Page MenuHomePhabricator

[OPS] Add disk I/O to ganglia reports
Closed, ResolvedPublic

Description

Ganglia on wmflabs is missing disk I/O reporting. The reason we want them, is to be able to tell which instance is doing heavy I/O activities which might be kill GlusterFS (see bug 36993).

There is a Gmetric plugin which we might want to use. Based on /proc/diskstats

https://github.com/ganglia/gmetric/blob/master/disk/diskio.pl/ganglia_disk_stats.pl

We used to have a homegrown ganglia-metrics debian package in /trunk/ganglia_metrics, it is probably obsolete nowadays. Anyway, there was a python script there:

http://svn.wikimedia.org/viewvc/mediawiki/trunk/ganglia_metrics/DiskStats.py?view=markup&pathrev=69278

OR, maybe Ganglia already provides the metrics and it is all about enabling them?


Version: unspecified
Severity: enhancement

Details

Reference
bz36994

Event Timeline

bzimport raised the priority of this task from to Medium.Nov 22 2014, 12:25 AM
bzimport set Reference to bz36994.

Ryan: Do you plan to work on this (as you're set as assignee)?
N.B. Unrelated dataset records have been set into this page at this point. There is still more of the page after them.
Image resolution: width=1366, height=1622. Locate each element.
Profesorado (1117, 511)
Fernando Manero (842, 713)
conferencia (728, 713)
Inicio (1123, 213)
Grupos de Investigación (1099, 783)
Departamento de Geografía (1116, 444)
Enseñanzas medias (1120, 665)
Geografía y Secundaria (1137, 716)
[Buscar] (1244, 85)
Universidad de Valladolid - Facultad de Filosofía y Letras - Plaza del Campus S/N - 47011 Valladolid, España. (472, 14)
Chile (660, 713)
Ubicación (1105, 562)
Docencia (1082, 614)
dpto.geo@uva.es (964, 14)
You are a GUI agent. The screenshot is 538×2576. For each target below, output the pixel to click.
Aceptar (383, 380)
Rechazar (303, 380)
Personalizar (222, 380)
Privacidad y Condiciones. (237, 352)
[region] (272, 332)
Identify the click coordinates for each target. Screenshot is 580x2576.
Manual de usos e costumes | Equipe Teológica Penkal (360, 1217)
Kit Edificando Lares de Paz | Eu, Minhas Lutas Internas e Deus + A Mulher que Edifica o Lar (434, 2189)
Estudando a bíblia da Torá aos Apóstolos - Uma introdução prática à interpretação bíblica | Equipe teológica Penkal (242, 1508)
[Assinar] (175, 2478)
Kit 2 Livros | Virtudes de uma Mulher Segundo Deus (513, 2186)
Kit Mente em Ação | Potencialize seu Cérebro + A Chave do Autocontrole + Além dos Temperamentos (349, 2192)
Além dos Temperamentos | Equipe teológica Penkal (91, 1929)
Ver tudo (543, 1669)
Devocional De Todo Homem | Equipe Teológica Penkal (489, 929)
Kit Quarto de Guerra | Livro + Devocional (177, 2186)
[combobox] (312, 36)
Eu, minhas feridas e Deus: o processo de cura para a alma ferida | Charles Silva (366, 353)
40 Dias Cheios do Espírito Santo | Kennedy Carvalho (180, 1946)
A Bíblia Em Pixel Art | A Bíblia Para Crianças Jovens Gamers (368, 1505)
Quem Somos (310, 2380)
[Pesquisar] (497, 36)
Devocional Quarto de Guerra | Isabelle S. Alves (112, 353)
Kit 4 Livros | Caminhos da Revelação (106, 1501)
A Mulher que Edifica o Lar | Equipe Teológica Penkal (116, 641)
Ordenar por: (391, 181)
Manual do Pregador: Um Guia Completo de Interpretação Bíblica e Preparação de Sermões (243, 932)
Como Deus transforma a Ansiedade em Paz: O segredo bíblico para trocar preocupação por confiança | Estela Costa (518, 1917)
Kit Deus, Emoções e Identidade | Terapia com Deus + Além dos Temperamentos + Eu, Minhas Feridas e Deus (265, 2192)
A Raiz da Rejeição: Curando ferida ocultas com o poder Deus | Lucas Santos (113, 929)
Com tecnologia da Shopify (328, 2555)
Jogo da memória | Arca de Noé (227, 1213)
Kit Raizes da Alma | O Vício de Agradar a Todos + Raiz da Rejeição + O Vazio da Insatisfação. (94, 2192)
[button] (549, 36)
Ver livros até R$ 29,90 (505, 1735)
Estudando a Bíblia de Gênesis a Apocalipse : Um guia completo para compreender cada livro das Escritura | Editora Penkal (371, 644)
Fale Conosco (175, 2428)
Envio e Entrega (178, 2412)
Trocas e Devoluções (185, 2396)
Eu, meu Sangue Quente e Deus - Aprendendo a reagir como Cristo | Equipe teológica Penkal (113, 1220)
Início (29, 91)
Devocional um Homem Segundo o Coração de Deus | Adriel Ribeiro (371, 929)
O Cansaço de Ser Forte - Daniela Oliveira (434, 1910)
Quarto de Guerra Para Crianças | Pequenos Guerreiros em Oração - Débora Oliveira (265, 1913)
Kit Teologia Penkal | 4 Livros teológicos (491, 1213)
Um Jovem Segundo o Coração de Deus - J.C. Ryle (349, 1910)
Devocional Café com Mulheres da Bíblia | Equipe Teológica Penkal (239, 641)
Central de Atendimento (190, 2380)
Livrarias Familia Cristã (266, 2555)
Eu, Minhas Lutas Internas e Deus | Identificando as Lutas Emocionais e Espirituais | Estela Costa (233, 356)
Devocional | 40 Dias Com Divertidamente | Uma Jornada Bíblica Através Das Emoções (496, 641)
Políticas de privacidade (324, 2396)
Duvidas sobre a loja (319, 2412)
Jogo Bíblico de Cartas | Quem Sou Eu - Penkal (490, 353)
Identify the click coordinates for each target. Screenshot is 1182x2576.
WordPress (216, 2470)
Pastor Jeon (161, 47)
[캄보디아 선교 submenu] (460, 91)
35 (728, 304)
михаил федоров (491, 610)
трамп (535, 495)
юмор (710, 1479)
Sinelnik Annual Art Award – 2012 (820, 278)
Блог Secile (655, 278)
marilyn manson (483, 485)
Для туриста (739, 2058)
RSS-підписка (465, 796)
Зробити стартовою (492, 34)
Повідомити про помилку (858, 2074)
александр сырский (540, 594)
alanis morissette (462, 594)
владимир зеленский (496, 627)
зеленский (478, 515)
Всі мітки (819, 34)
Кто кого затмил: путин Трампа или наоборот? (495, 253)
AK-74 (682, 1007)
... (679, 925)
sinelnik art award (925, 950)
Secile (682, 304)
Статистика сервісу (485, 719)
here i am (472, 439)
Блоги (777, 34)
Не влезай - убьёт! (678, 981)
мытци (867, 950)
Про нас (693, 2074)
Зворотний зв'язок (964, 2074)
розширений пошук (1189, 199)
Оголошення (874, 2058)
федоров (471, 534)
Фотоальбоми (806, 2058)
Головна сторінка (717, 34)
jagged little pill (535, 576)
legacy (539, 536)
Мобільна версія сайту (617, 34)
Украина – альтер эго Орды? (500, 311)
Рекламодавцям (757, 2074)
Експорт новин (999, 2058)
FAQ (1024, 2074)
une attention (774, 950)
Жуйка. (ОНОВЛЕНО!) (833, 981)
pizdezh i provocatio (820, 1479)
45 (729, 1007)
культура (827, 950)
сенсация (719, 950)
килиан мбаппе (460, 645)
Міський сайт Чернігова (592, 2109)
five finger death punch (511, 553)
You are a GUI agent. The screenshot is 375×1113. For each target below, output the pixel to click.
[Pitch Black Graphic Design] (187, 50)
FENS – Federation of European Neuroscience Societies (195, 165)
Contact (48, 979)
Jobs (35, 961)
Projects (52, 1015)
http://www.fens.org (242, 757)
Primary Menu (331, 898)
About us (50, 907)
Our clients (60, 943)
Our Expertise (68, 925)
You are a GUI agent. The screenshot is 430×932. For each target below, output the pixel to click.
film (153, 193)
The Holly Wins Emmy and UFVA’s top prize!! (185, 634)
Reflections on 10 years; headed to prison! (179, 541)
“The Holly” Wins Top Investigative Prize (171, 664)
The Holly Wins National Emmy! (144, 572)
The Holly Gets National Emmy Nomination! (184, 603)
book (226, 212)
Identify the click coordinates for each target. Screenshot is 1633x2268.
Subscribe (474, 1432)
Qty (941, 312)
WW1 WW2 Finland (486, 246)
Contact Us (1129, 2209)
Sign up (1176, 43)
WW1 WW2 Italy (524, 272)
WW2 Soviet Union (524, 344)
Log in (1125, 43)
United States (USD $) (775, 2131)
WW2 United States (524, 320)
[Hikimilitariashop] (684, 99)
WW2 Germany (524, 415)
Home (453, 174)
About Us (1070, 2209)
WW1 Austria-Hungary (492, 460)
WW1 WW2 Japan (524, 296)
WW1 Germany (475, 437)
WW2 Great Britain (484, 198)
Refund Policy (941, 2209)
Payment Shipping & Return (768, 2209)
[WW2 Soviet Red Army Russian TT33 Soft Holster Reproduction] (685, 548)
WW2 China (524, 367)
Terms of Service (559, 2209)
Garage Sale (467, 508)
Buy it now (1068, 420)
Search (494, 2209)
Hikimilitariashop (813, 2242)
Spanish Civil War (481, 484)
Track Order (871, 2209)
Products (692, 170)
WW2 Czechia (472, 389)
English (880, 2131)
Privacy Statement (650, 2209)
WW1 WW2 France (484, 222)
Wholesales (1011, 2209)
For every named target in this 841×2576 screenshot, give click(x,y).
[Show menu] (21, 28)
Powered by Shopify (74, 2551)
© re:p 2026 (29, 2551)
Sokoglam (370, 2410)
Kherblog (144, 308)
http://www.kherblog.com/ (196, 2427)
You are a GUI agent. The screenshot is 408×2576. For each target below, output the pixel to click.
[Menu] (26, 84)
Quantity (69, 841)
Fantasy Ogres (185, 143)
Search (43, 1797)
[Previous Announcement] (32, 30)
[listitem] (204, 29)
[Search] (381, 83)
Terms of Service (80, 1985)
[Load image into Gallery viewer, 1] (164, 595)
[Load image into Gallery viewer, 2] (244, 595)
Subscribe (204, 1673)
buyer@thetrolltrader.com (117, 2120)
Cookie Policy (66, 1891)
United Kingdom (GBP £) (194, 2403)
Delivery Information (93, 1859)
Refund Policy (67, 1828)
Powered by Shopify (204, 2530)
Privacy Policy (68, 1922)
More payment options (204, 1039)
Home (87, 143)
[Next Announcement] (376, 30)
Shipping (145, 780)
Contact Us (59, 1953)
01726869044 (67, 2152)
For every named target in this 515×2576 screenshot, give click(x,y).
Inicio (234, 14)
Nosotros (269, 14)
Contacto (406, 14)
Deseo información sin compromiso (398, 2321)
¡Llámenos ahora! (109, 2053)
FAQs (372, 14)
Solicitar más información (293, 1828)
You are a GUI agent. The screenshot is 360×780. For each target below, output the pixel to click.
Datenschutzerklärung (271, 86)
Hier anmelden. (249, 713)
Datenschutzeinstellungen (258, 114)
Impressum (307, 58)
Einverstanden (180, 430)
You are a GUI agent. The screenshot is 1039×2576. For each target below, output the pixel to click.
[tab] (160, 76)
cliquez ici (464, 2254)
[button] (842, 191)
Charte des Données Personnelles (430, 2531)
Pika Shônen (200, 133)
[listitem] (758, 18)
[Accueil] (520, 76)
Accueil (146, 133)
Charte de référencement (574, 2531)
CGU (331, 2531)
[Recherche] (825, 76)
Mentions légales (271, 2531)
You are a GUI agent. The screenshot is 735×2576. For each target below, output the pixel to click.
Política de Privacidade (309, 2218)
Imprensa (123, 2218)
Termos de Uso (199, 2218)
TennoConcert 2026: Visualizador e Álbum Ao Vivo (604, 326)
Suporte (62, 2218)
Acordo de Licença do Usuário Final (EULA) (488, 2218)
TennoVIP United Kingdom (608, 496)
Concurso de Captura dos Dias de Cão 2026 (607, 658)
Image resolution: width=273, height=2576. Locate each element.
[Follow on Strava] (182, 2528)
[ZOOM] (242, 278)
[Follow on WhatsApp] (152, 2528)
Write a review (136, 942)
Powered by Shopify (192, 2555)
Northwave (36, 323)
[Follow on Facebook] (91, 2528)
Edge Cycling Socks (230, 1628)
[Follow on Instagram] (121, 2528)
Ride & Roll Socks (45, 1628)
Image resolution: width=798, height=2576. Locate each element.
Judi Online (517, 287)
I'm the default assignee. I added this for anyone to work on.

Change 85669 had a related patch set uploaded by Hashar:
ganglia wrapper for py plugins (and add diskstat plugin)

https://gerrit.wikimedia.org/r/85669

I wrote a puppet patch which is now pending review/merge by ops.

Change 91351 had a related patch set uploaded by Hashar:
ganglia: diskstat.py plugin

https://gerrit.wikimedia.org/r/91351

Change 91352 had a related patch set uploaded by Hashar:
contint: monitor CI server diskstats in Ganglia

https://gerrit.wikimedia.org/r/91352

Change 91351 merged by Ori.livneh:
ganglia: diskstat.py plugin

https://gerrit.wikimedia.org/r/91351

Change 91352 had a related patch set uploaded by Ori.livneh:
contint: monitor CI server diskstats in Ganglia

https://gerrit.wikimedia.org/r/91352

Change 91352 merged by Ori.livneh:
contint: monitor CI server diskstats in Ganglia

https://gerrit.wikimedia.org/r/91352

We got disk stats on the production continuous integration server (gallium and lanthanum). That was the purpose of this bug and it got solved by the changes above.